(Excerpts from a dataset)
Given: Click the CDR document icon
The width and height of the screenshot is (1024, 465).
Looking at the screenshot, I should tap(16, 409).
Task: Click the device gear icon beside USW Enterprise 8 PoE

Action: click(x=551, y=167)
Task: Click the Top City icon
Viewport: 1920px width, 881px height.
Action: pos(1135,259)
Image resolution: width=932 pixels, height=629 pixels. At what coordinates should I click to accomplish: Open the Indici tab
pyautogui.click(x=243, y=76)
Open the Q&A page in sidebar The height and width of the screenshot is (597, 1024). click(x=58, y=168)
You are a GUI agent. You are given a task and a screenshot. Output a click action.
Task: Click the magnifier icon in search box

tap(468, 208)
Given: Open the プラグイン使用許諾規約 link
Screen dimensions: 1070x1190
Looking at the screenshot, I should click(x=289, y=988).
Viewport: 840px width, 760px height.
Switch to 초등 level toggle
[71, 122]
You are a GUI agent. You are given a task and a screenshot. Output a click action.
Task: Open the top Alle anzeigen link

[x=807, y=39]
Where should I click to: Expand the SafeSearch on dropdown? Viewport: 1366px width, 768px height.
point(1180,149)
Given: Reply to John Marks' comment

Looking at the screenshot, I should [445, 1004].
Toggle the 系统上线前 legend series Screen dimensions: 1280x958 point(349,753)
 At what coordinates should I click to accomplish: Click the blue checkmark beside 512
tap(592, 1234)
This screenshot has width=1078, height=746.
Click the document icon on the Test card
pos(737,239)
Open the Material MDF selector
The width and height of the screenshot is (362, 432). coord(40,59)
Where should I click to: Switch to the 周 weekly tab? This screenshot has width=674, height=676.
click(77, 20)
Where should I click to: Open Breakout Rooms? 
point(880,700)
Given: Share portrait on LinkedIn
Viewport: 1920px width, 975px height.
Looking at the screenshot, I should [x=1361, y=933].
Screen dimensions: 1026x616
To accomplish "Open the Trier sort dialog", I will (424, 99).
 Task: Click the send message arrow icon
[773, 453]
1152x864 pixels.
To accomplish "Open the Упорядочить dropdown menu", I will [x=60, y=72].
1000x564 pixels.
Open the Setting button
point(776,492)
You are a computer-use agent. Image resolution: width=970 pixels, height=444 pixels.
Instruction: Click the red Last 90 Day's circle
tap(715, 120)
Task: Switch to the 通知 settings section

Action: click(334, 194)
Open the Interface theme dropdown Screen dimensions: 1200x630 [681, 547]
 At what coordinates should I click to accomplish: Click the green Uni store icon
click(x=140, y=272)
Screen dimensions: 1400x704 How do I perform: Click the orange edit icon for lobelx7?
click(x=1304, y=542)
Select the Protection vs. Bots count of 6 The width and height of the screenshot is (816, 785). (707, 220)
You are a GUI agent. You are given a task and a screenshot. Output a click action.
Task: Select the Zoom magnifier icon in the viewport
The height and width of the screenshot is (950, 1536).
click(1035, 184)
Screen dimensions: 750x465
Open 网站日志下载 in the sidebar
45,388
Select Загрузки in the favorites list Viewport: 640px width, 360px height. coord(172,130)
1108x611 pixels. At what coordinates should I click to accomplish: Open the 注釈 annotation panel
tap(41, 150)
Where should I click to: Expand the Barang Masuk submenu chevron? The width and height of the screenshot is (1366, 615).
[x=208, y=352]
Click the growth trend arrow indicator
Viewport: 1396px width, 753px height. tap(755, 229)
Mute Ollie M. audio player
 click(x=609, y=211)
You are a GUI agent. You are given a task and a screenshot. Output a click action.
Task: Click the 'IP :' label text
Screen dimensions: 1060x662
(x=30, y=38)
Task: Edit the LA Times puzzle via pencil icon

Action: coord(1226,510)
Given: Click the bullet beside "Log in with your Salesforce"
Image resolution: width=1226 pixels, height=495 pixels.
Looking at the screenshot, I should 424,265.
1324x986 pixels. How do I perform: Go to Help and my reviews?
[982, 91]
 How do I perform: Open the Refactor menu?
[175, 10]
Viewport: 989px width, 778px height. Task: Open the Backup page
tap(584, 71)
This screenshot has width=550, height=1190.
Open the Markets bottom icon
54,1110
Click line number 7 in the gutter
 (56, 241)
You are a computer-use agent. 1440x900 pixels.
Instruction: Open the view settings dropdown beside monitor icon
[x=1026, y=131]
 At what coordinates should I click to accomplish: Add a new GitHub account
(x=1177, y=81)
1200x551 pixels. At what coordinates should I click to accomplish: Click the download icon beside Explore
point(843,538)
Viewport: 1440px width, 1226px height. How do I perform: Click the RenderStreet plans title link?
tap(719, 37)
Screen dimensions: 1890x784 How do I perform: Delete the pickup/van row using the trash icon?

[What you will do]: The lines to extract from the data above begin with the line containing "Viewport: 840px width, 760px height." and end with the line containing "Open the Interface". Extract them exactly, including both.

[Your response]:
Viewport: 840px width, 760px height.
Switch to 초등 level toggle
[71, 122]
You are a GUI agent. You are given a task and a screenshot. Output a click action.
Task: Open the top Alle anzeigen link

[x=807, y=39]
Where should I click to: Expand the SafeSearch on dropdown? Viewport: 1366px width, 768px height.
point(1180,149)
Given: Reply to John Marks' comment

Looking at the screenshot, I should [445, 1004].
Toggle the 系统上线前 legend series Screen dimensions: 1280x958 point(349,753)
 At what coordinates should I click to accomplish: Click the blue checkmark beside 512
tap(592, 1234)
This screenshot has width=1078, height=746.
Click the document icon on the Test card
pos(737,239)
Open the Material MDF selector
The width and height of the screenshot is (362, 432). coord(40,59)
Where should I click to: Switch to the 周 weekly tab? This screenshot has width=674, height=676.
click(77, 20)
Where should I click to: Open Breakout Rooms? 
point(880,700)
Given: Share portrait on LinkedIn
Viewport: 1920px width, 975px height.
Looking at the screenshot, I should [x=1361, y=933].
Screen dimensions: 1026x616
To accomplish "Open the Trier sort dialog", I will (424, 99).
 Task: Click the send message arrow icon
[773, 453]
1152x864 pixels.
To accomplish "Open the Упорядочить dropdown menu", I will [x=60, y=72].
1000x564 pixels.
Open the Setting button
point(776,492)
You are a computer-use agent. Image resolution: width=970 pixels, height=444 pixels.
Instruction: Click the red Last 90 Day's circle
tap(715, 120)
Task: Switch to the 通知 settings section

Action: click(334, 194)
Open the Interface theme dropdown Screen dimensions: 1200x630 [681, 547]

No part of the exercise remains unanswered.